I just purchased a new MSI RTX 2060 Ventus 6GB OC and it's working well. I've seen a decent performance improvement so far. But now I'm wondering if my 6 year old rig needs some extra love.

I'm running an intel i7 3770K @ 3.9GHZ (slightly overclocked) on an AsRock Z77 Extreme4 with 4 x 8GB Corsair Vengeance 1600MHz Dual Channel RAM all powered by a nice a quiet Corsair 620W PSU.

I have a Cooler Master Cosmos case, so it's large and airy with a bunch of 120MM fans and the CPU has a Zalman CNPS10X Flex CPU Cooler. Unfortunately the fan is extracting air from it rather than blowing onto it (since the RAM gets in the way) but it seems to keep it quiet and cool enough.
- The fans are all 'networked' so the whole case set spin up and spin down based on CPU temp. This seems to work well, keeping it quiet at idle and cool under load.

Monitor-wise I have a BenQ 120Hz 1080p screen usually, but currently borrowing a middle tier Asus 4K 60Hz screen to try out. torn between which I prefer. Smoothness or Pixels!

My question is how bottle-necked am I? Is it worth finding a second hand CPU to fit this board for an extra boost or do I need to lay out for new CPU, Motherboard and RAM?

I play a lot of Cities Skylines, and while it's running better, it is a CPU heavy game. Admittedly I don't play much, especially not the latest and (graphically) greatest, but if I am losing a significant chunk of performance to my Ivy Bridge CPU then I'd like to address it.

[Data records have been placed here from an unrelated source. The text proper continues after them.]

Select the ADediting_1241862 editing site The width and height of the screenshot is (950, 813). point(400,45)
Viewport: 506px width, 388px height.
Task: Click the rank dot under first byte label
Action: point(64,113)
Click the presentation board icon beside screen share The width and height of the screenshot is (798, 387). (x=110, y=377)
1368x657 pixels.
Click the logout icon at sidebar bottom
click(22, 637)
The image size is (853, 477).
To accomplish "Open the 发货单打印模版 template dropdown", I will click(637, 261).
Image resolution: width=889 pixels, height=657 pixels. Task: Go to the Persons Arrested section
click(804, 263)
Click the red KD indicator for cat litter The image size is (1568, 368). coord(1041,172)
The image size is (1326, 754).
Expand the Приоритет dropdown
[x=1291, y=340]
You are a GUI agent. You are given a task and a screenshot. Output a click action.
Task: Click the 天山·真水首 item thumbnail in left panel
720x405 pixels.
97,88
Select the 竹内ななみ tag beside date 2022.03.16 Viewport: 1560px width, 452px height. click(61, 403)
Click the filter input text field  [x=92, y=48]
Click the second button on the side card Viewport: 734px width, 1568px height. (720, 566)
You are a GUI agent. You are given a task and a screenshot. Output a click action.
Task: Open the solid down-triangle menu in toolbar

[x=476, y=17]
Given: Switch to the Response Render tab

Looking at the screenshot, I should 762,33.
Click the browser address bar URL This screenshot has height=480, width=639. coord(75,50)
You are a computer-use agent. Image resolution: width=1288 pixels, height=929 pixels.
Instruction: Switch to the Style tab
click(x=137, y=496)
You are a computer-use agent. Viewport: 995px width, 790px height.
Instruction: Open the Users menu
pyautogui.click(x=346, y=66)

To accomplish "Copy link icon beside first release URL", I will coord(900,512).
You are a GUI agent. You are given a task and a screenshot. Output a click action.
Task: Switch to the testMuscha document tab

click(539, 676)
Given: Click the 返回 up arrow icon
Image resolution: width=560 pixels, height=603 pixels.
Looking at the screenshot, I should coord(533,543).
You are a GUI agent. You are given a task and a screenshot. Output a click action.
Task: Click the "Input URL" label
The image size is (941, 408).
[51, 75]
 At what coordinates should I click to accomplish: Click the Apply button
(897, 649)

A cross section of what I play...
  • Cities Skylines
  • Rocket League
  • Doom 2016
  • Forged Alliance (yes I'm old)
  • StarCraft 2
  • Stelaris
  • Since of a Solar Empire
  • Vermintide 2
Thoughts, recommendations, comments all welcome...

Thanks for reading,
Noki0100

P.S I am tempted by Virtualization and Hardware Pass-through too (Linux User). This Motherboard supports it, but not to the full extent that would allow me to seperate out the graphics card for use only by a VM. This is a nice to have though, and would only add fuel to the 'full upgrade' option.
 
Solution
You can use MSI afterburner to determine CPU usage, vs GPU usage, for the games you play. That will tell you if you have a bottleneck, or not. The 3770k is still a pretty decent CPU though, so I would expect you to be just fine. Gamers nexus did a pretty nice roundup video, with a 2600k vs more current gen CPU's, not all that long ago. You might want to check it out. Sandy and Ivy have aged quite well. If not my desire for a mini-itx rig, I would have probably just dropped a 3770k, into my old Asrock Z77 extreme4, instead of getting the 6700k I have now.
There is no secondhand CPU to buy, you have the top end for that socket.

There is no answer to the question 'how bottlenecked am I', it will vary from game to game, at 60hz gaming the CPU is less of a problem, at 120Hz it will be more of a problem. BUT at 4k the GPU is a problem.
 
Of course, I understand that it varies. I'm less in the loop on Hardware these days, I dip in an out. Since I'm at top tier on CPU leaves me with a full upgrade.

I doubt I will see significant gains from the cost. Probably worth waiting until next year to upgrade in that case.

I went from a GTX 770 to this new card. I went with the 2060 down to the extortionate prices right now. £350 seemed ok, £450 for a 70 was too high.

Thanks for the comments 13thmonkey!

Edit: Also in my mind I had an almost top tier CPU, usually I don't usually get the most expensive one so thought I had some headroom. My Mistake.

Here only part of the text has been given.